Why Every Estate Plan Needs a Qualified Appraisal

by Christopher Good, CFA | 20 Mar 2023

Chief Counsel Advice (“CCA”) 202152018 was released on December 30, 2021 and includes analysis by the Office of the Chief Counsel surrounding a taxpayer gift to a grantor retained annuity trust (“GRAT”) and subsequently in the same year, a gift to a charitable remainder trust (“CRT”). It is important to note that CCAs cannot be used or cited as legal precedent, however they offer insight into how the IRS concluded given the specific facts of the situation and how the IRS may conclude given similar facts in the future. This article endeavors to provide background for this CCA and the relevant valuation considerations for gift and estate tax planning. All dollar amounts and dates are hypothetical for discussion purposes.

KEY FACTS[1], [2]

On December 31, 2015, the Company obtained a valuation for 409A purposes, which concluded on a value of $1,000 per share. A 409A valuation is used to issue stock options and not for gift and estate tax planning purposes. Around the same time, at the end of 2015, the taxpayer began to market the Company for sale, using investment bankers and seeking strategic buyers.

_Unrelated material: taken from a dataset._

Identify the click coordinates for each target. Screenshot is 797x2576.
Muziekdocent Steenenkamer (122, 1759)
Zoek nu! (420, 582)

Between June 15, 2016 and June 30, 2016, the Company received offers from five potential buyers. Three days later, the taxpayer funded a two-year GRAT with 100,000 shares of stock in the Company at the value of $1,000 per share, as determined in the December 31, 2015 409A valuation. The GRAT specified that the annuity payments were calculated on a fixed percentage based upon the initial fair market value of the shares in the Company.

On September 30, 2016, four of the five initial bidders increased their offers on the Company such that the per share value of the Company could have been as high as $2,850.

On November 15, 2016, the taxpayer created a CRT and funded it with 100,000 shares based on the $2,850 value per share. In December 2016, the Company accepted the tender offer of $2,850 per share from the highest bidder.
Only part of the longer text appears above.